Lord Janos se tourna vers Segnis en lui adressant un regard noir.

«Mais si nous parvenons à rebondir, si nous montrons de la pugnacité et de la détermination, alors nous pourrons continuer dans notre lancée !»

Les directeurs de commission le dévisagèrent en se demandant où il venait en venir.

«En d'autres termes, nous devons utiliser les évènements d'Artorias pour mettre en valeur nos idées politiques ! Et c'est ce que j'ai fait dans l'hologramme envoyé aux sénateurs. Maintenant que notre projet de réforme fera l'objet d'un vote, nous ne devons pas perdre une seule seconde ! Voici mon plan.»

L'œil artificiel afficha dans les airs un programme que Lord Janos avait rédigé cette nuit-même, plutôt que de perdre du temps à dormir (quelques cachets, certes prohibés par la loi, l'avaient aidé à rester éveillé : l'ordre l'exigeait, de toutes manières).

«Je ne suis pas idiot, contrairement à ce que pensent certains d'entre vous. Je sais pertinemment que le Sénat refusera ce référendum.»

«Mais alors... !», s'écria Audiens. «Pourquoi donc faire en sorte que... ?»

«Laissez-moi parler et vous saurez.», répondit sèchement Lord Janos. «En procédant ainsi, nous pourrons déclencher un scandale. Et nous le présenterons comme tel.»

«Un scandale ?», répéta Shadley, le directeur de la Commission de rédaction des discours politiques et des textes du Parti, qui jusque là était resté silencieux.

«Oui, un scandale ! Nous crierons au peuple de la République qu'un référendum destiné à lui donner plus de pouvoir a été refusé par le Sénat. Les discours iront de soi : il n'y aura plus qu'à présenter les sénateurs comme des hommes avides de pouvoir personnel - ce qu'ils sont pour la plupart, d'ailleurs - et à s'indigner publiquement du manque de représentation qui règne dans la République.»

Le regard de Lhëx s'illumina.

«Et ainsi, notre réforme constitutionnelle semblera légitime à l'opinion publique...»

«Parfaitement !», s'écria Lord Janos, fier de trouver dans ses rangs un homme pour le suivre. «Ce qui signifie qu'auparavant, cette même opinion publique doit connaître au moins mon visage...»

«D'où la nécessité de lancer une campagne de pub au profit du parti.», renchérit Lhëx.

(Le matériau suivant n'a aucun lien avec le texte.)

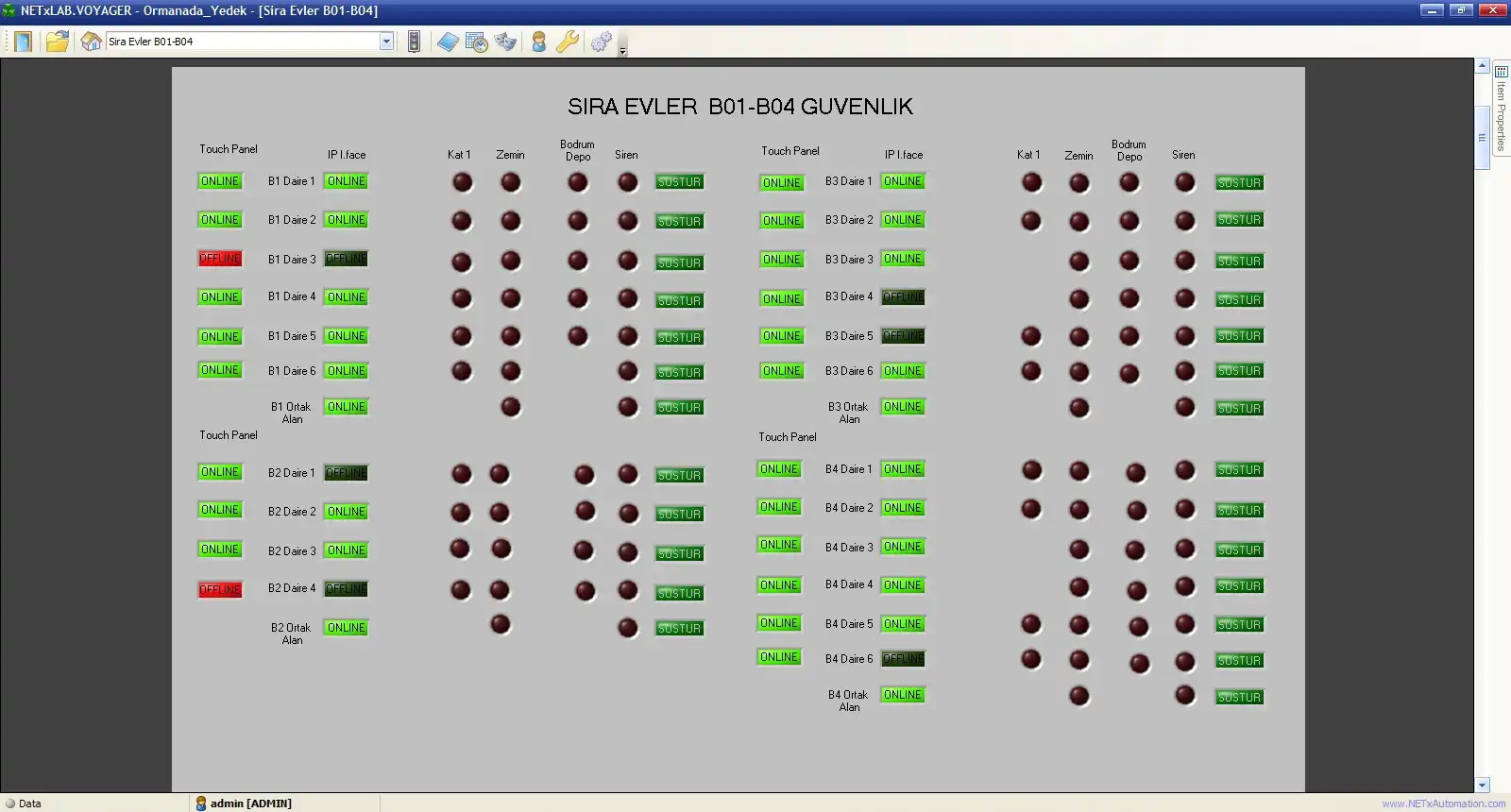
Task: Expand the toolbar overflow options arrow
Action: tap(622, 51)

«Oui ! Une gigantesque campagne de sensibilisation ! Je veux que l'on voie mon visage sur tous les murs de Coruscant ! Que des meetings soient organisés ! Que Lord Janos devienne un être médiatique et aimé du plus pauvre ! Moi, le défenseur du démuni d'Aargau, je deviendrai le défenseur des démunis de la galaxie tout entière !»

Il s'était écrié ces derniers mots à la manière d'un conquérant. Depuis cette fameuse soirée, il sentait qu'une force incontrôlable le poussait à accroître son pouvoir. Une force insidieuse. Inaliénable. Et sans scrupule. Pour sûr, cette force, cette fougue, c'était la voie qui le mènerait à l'ordre.

Lord Janos se rassit sur son fauteuil comme un roi sur son trône. L'hologramme que projetait l'œil artificiel fut aspiré par sa pupille.


«Voilà ce que j'avais à vous dire. Le projet que j'ai rédigé vient d'être envoyé sur vos datapads. Vous le lirez attentivement, et dès demain, nous nous mettrons à la tâche ! Les heures sont comptées. Merci pour votre attention, messieur. La séance est terminée.»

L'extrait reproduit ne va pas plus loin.